#### [Records]

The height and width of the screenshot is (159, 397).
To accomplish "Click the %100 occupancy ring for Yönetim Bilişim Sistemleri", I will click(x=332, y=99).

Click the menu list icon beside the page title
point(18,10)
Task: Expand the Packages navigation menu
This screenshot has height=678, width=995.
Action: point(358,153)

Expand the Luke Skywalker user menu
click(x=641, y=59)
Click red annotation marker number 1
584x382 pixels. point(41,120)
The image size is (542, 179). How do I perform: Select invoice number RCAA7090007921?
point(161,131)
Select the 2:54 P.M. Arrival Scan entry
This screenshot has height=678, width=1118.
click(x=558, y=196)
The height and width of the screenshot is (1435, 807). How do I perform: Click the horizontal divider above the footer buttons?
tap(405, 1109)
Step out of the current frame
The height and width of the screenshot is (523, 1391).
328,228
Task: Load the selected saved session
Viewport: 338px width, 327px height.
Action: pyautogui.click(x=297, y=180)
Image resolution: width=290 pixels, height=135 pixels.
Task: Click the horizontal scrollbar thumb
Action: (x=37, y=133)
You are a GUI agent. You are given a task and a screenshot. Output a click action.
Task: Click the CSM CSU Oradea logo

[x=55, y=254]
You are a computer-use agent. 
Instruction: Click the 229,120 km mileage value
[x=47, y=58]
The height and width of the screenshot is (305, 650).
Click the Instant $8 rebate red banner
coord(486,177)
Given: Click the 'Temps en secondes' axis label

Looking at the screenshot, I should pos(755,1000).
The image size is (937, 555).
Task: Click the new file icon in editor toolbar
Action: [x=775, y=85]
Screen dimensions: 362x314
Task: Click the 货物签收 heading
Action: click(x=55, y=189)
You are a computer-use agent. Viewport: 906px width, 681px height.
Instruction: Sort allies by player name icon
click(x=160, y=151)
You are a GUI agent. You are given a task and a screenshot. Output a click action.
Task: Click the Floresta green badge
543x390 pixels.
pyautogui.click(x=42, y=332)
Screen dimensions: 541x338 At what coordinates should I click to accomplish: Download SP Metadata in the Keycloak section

#### [What is being asked]
Put every line of the rows above into a JSON list of strings, one string per line, with blank lines left out.

#### [Result of the task]
[
  "The height and width of the screenshot is (159, 397).",
  "To accomplish \"Click the %100 occupancy ring for Yönetim Bilişim Sistemleri\", I will click(x=332, y=99).",
  "Click the menu list icon beside the page title",
  "point(18,10)",
  "Task: Expand the Packages navigation menu",
  "This screenshot has height=678, width=995.",
  "Action: point(358,153)",
  "Expand the Luke Skywalker user menu",
  "click(x=641, y=59)",
  "Click red annotation marker number 1",
  "584x382 pixels. point(41,120)",
  "The image size is (542, 179). How do I perform: Select invoice number RCAA7090007921?",
  "point(161,131)",
  "Select the 2:54 P.M. Arrival Scan entry",
  "This screenshot has height=678, width=1118.",
  "click(x=558, y=196)",
  "The height and width of the screenshot is (1435, 807). How do I perform: Click the horizontal divider above the footer buttons?",
  "tap(405, 1109)",
  "Step out of the current frame",
  "The height and width of the screenshot is (523, 1391).",
  "328,228",
  "Task: Load the selected saved session",
  "Viewport: 338px width, 327px height.",
  "Action: pyautogui.click(x=297, y=180)",
  "Image resolution: width=290 pixels, height=135 pixels.",
  "Task: Click the horizontal scrollbar thumb",
  "Action: (x=37, y=133)",
  "You are a GUI agent. You are given a task and a screenshot. Output a click action.",
  "Task: Click the CSM CSU Oradea logo",
  "[x=55, y=254]",
  "You are a computer-use agent. ",
  "Instruction: Click the 229,120 km mileage value",
  "[x=47, y=58]",
  "The height and width of the screenshot is (305, 650).",
  "Click the Instant $8 rebate red banner",
  "coord(486,177)",
  "Given: Click the 'Temps en secondes' axis label",
  "Looking at the screenshot, I should pos(755,1000).",
  "The image size is (937, 555).",
  "Task: Click the new file icon in editor toolbar",
  "Action: [x=775, y=85]",
  "Screen dimensions: 362x314",
  "Task: Click the 货物签收 heading",
  "Action: click(x=55, y=189)",
  "You are a computer-use agent. Viewport: 906px width, 681px height.",
  "Instruction: Sort allies by player name icon",
  "click(x=160, y=151)",
  "You are a GUI agent. You are given a task and a screenshot. Output a click action.",
  "Task: Click the Floresta green badge",
  "543x390 pixels.",
  "pyautogui.click(x=42, y=332)",
  "Screen dimensions: 541x338 At what coordinates should I click to accomplish: Download SP Metadata in the Keycloak section"
]